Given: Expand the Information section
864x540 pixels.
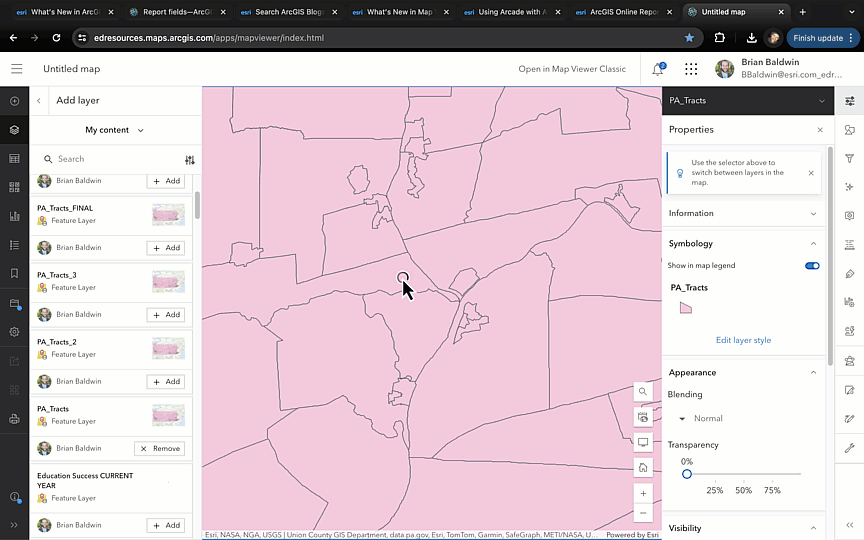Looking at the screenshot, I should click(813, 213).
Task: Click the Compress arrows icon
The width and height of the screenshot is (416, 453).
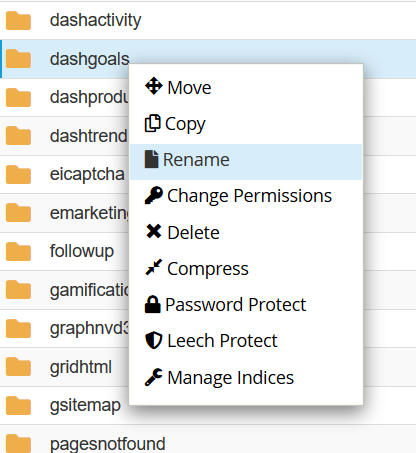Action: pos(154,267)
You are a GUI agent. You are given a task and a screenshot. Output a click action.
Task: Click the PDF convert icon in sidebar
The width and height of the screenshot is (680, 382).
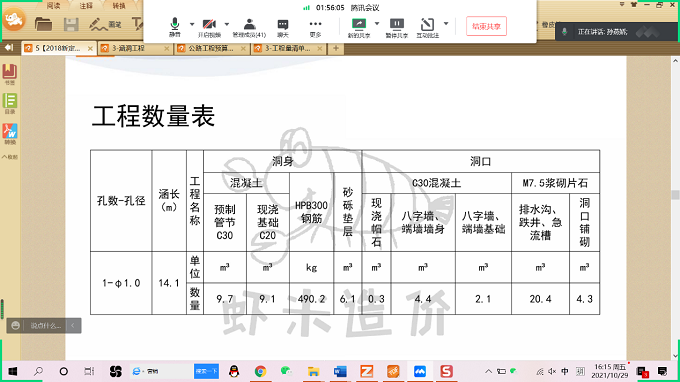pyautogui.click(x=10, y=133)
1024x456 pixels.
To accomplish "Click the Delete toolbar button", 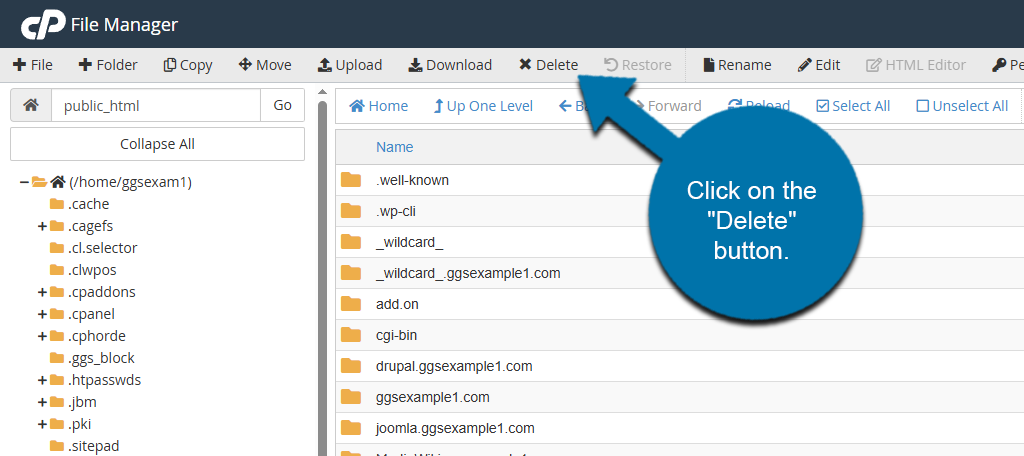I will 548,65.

_ _ _ _ _

Restate only the lines running from the start of the material above through the line containing "1024x456 pixels.", ends included. No pictures.

OUTPUT FOR THIS TASK:
Given: Expand the Information section
864x540 pixels.
Looking at the screenshot, I should click(813, 213).
Task: Click the Compress arrows icon
The width and height of the screenshot is (416, 453).
Action: pos(154,267)
You are a GUI agent. You are given a task and a screenshot. Output a click action.
Task: Click the PDF convert icon in sidebar
The width and height of the screenshot is (680, 382).
pyautogui.click(x=10, y=133)
1024x456 pixels.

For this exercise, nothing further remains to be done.